— begin —
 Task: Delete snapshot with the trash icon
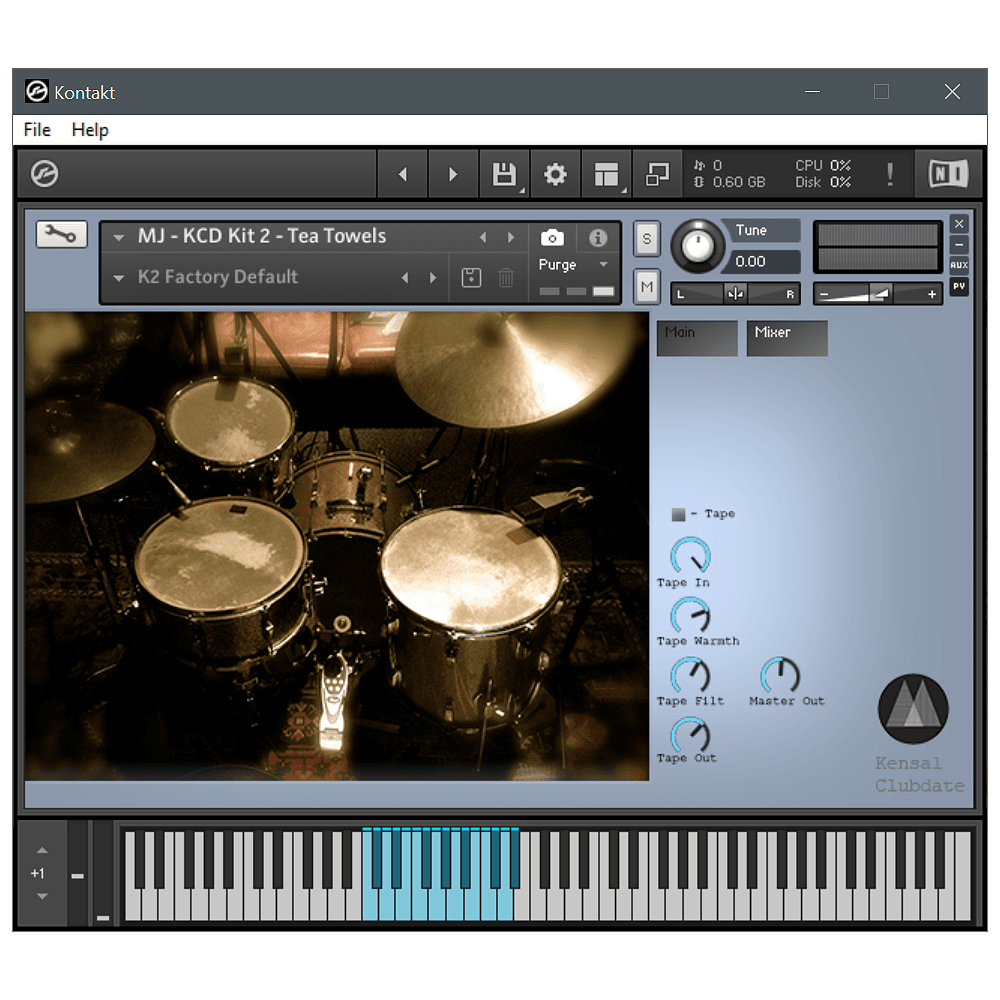tap(506, 278)

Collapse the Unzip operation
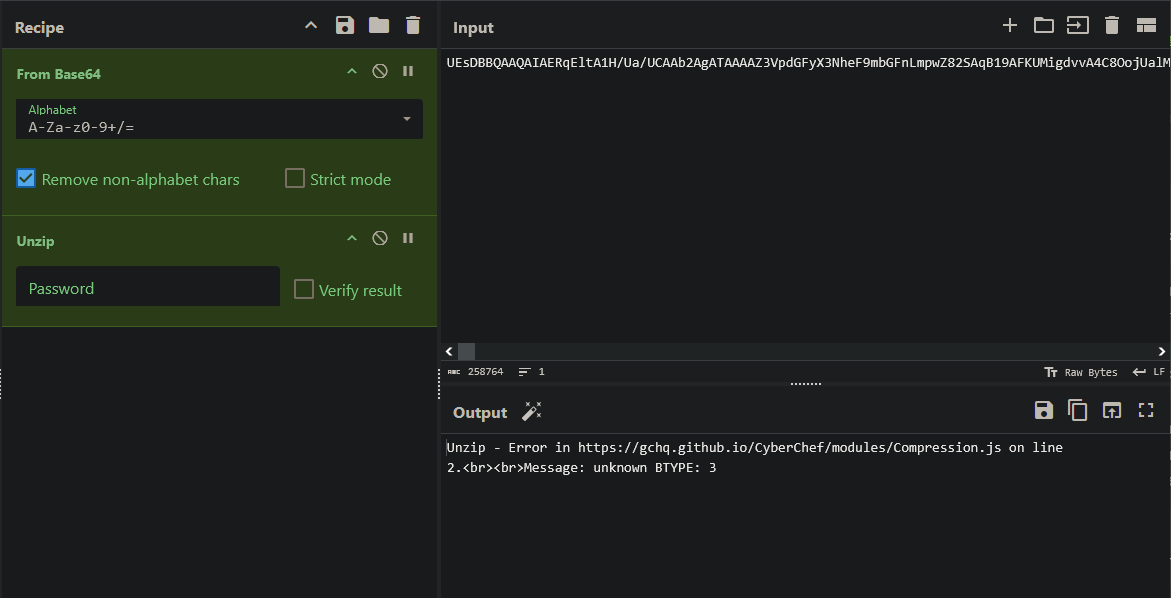coord(351,239)
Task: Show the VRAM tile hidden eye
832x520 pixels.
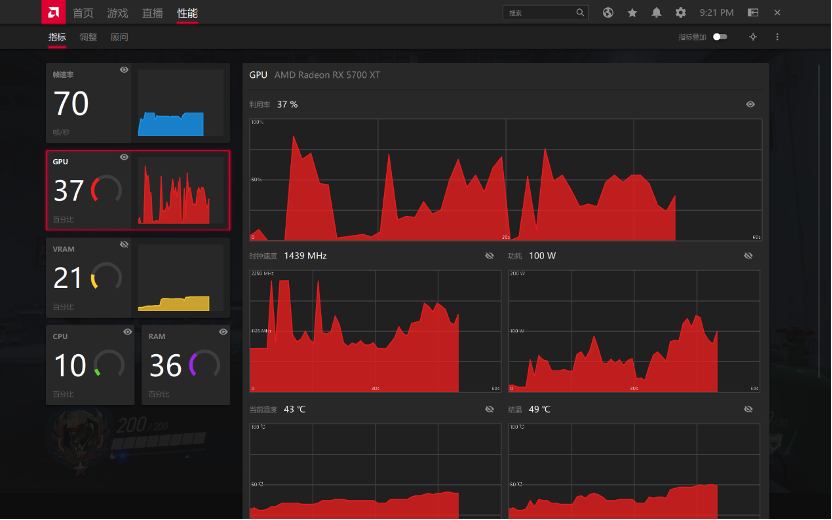Action: (x=124, y=245)
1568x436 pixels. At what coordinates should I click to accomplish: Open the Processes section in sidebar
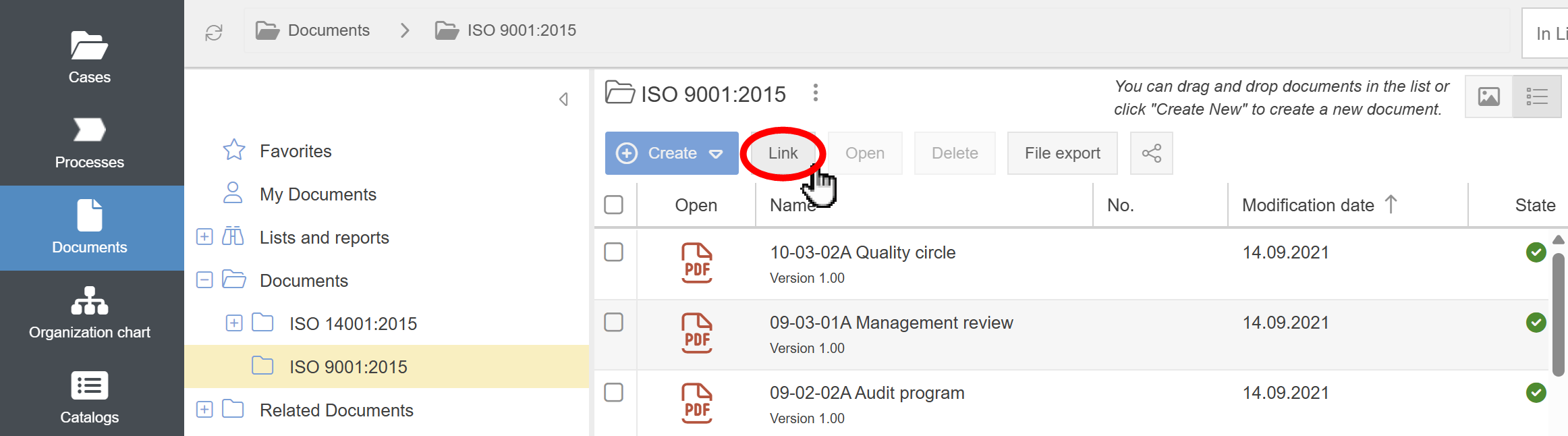point(89,142)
— end —
Short task
Rewrite the data above as a numbered list, one entry per line, without the blank lines. Omit the pictures from your answer.

Completed task
1.  Task: Delete snapshot with the trash icon
2. tap(506, 278)
3. Collapse the Unzip operation
4. coord(351,239)
5. Task: Show the VRAM tile hidden eye
6. 832x520 pixels.
7. Action: (x=124, y=245)
8. 1568x436 pixels. At what coordinates should I click to accomplish: Open the Processes section in sidebar
9. point(89,142)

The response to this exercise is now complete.